__EXERCISE GOAL__: Pictures excluded, copy word for word the lines from the one holding "Click the Namtok" through the last line below.

__RAW DATA__:
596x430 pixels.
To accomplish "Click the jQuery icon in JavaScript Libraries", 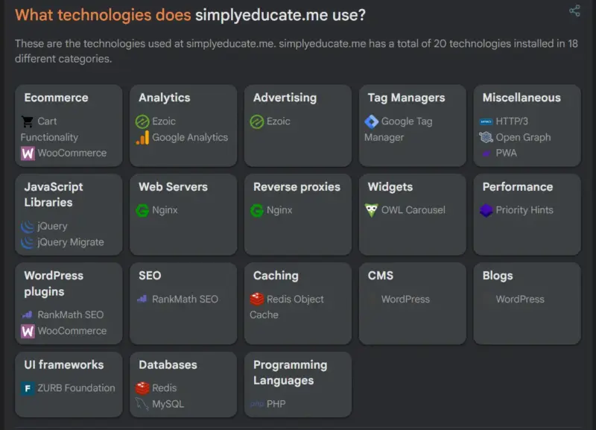I will 28,227.
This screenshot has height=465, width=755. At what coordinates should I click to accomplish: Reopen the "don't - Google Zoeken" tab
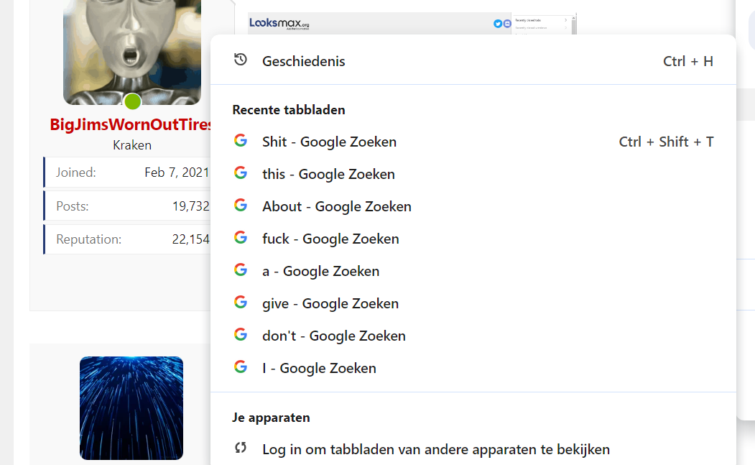(334, 336)
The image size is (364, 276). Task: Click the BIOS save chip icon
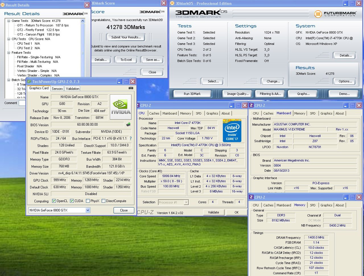point(128,124)
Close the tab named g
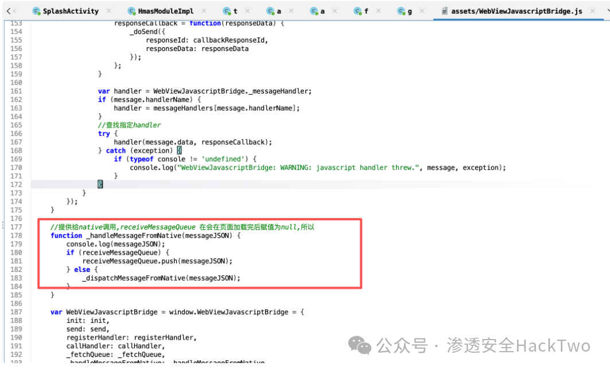The height and width of the screenshot is (370, 610). 422,11
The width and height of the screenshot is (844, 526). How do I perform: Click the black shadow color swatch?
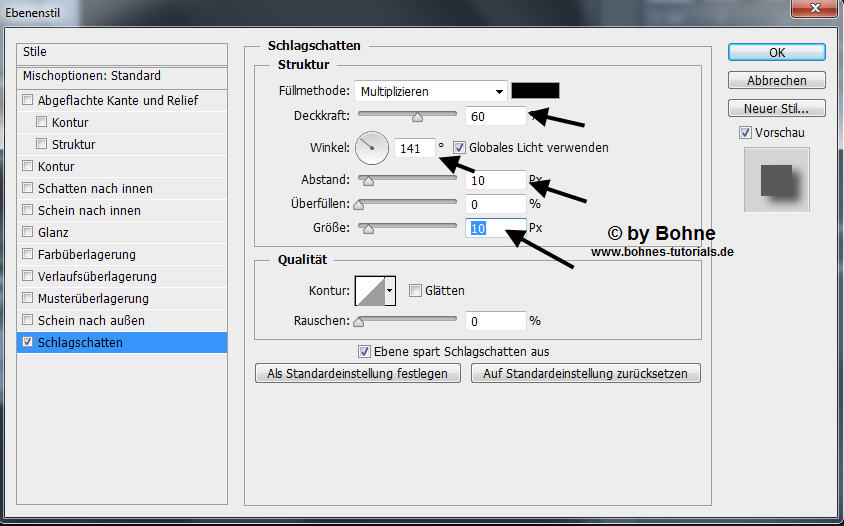coord(535,91)
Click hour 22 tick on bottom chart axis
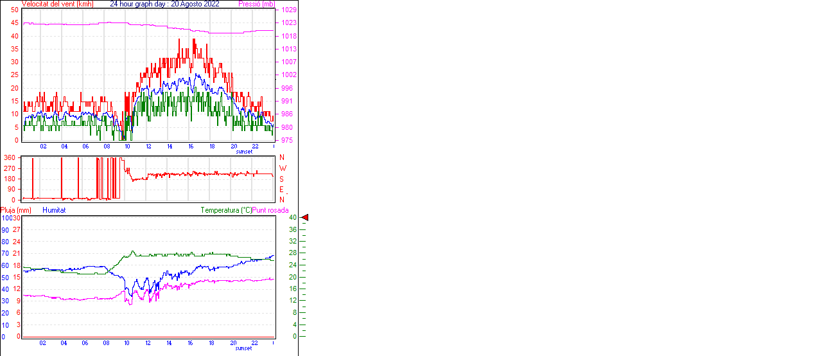Viewport: 822px width, 356px height. tap(255, 343)
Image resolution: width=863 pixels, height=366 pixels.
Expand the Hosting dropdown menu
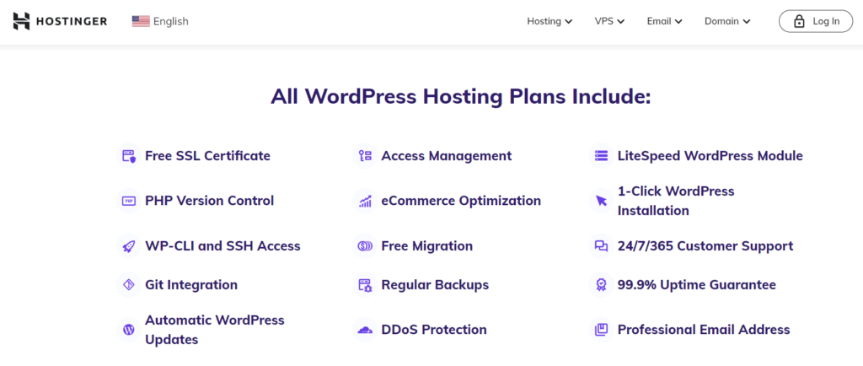coord(549,21)
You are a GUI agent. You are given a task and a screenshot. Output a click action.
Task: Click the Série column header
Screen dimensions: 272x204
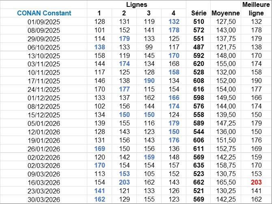tap(199, 13)
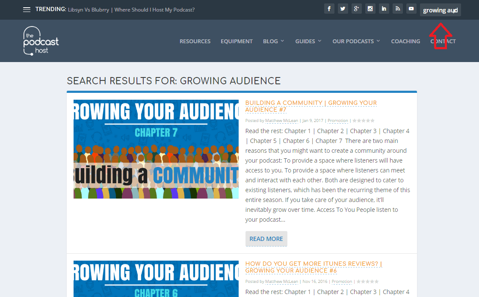Open the Matthew McLean author link
This screenshot has width=479, height=297.
(x=281, y=120)
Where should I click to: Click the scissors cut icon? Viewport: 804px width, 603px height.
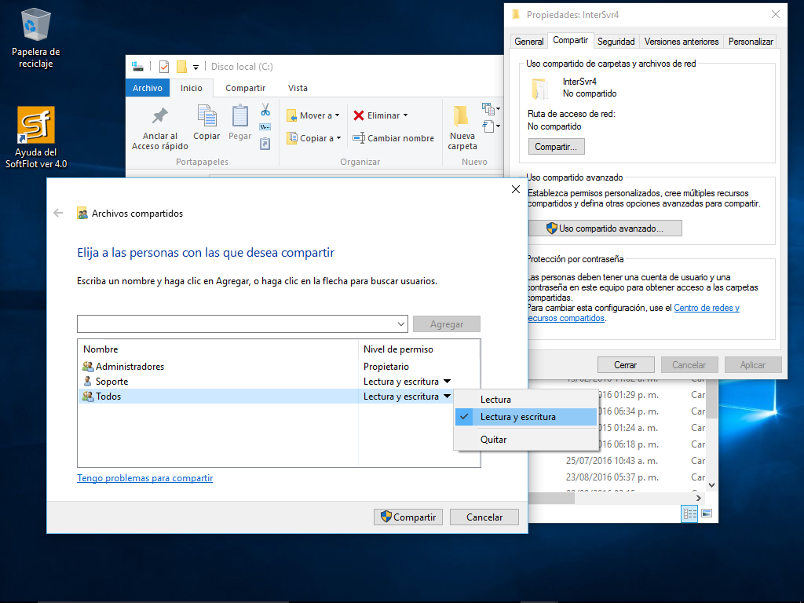coord(265,109)
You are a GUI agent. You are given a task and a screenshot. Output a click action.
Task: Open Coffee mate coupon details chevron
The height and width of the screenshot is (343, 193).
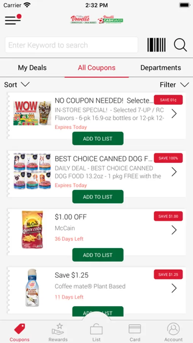point(174,288)
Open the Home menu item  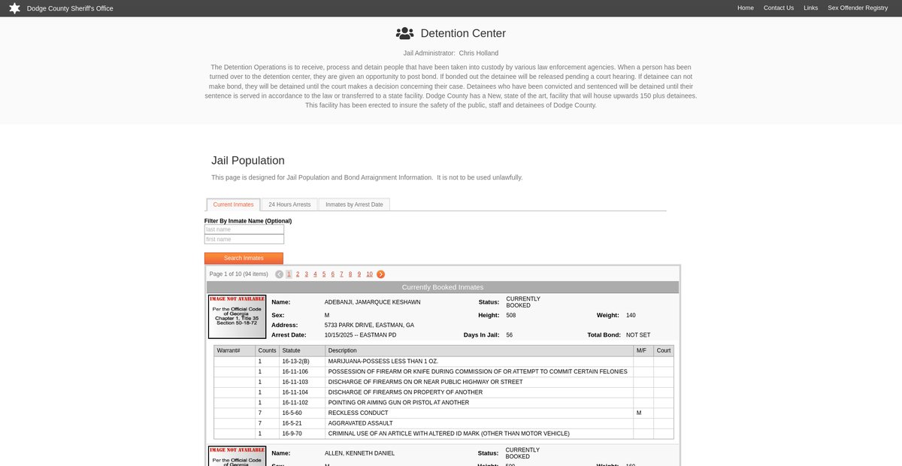coord(745,8)
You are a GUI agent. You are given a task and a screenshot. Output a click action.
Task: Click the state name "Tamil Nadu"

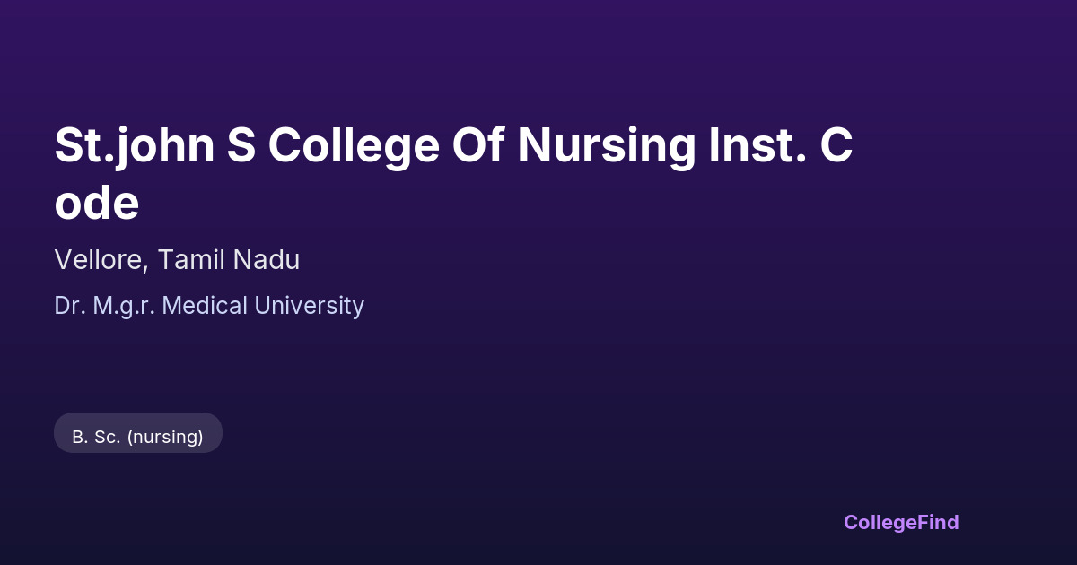pos(229,259)
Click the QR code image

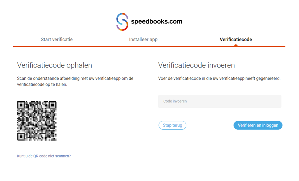coord(37,121)
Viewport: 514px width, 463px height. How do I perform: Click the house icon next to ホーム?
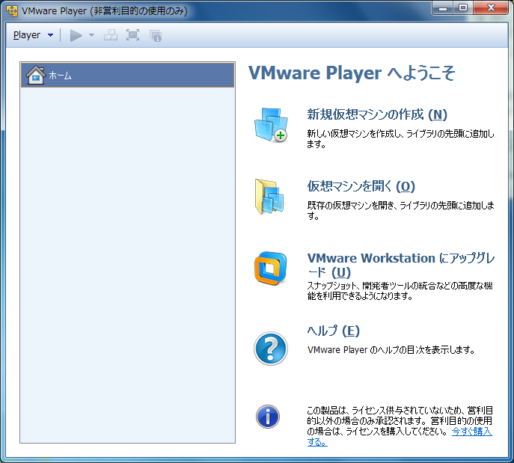click(x=34, y=75)
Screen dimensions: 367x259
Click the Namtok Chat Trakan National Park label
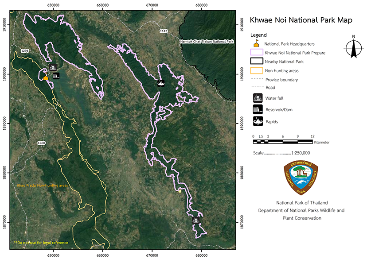coord(207,42)
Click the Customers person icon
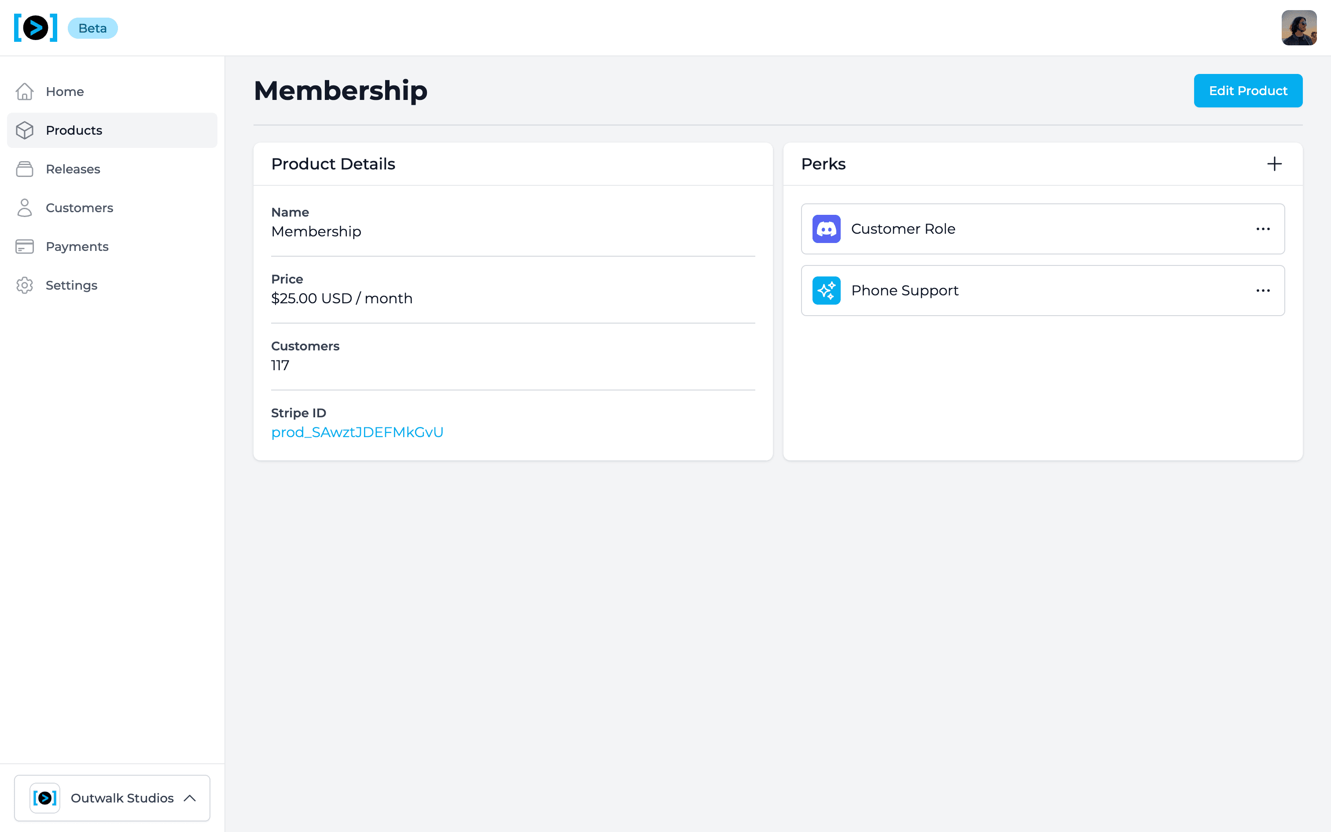1331x832 pixels. click(25, 208)
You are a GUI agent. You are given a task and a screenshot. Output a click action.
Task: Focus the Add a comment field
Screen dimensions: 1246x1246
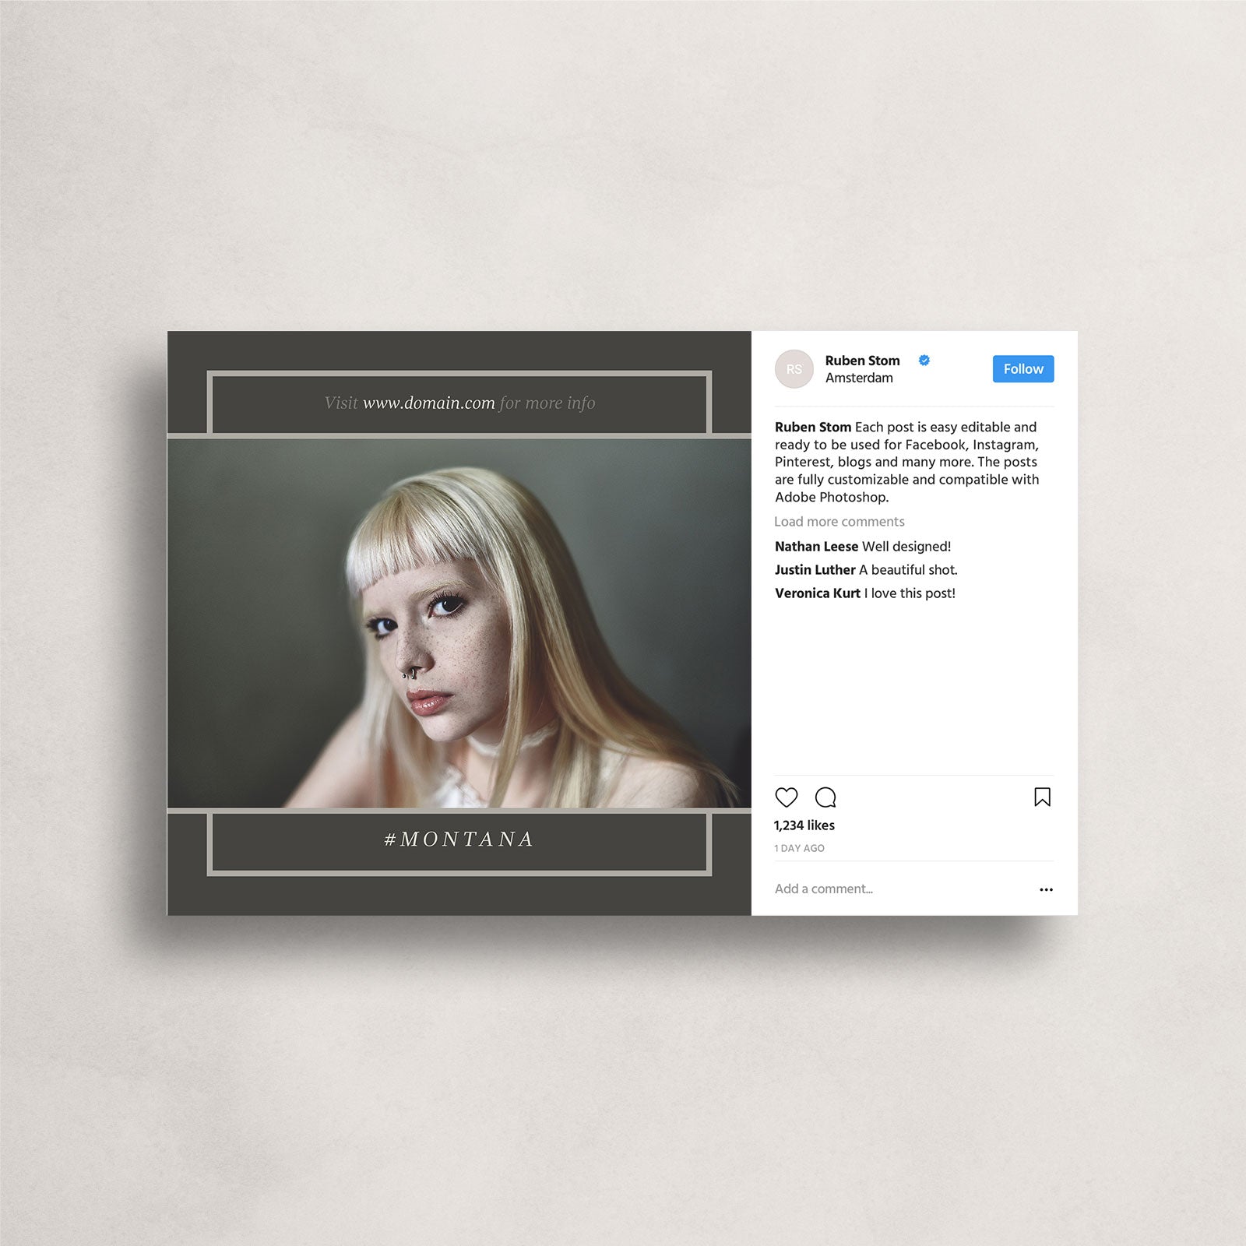click(x=823, y=889)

__PROBLEM SOLUTION__:
Click the Namtok Chat Trakan National Park label
coord(207,42)
Click the Customers person icon
1331x832 pixels. click(25, 208)
You are a GUI agent. You are given a task and a screenshot. Output a click action.
Task: Focus the Add a comment field
Screen dimensions: 1246x1246
click(x=823, y=889)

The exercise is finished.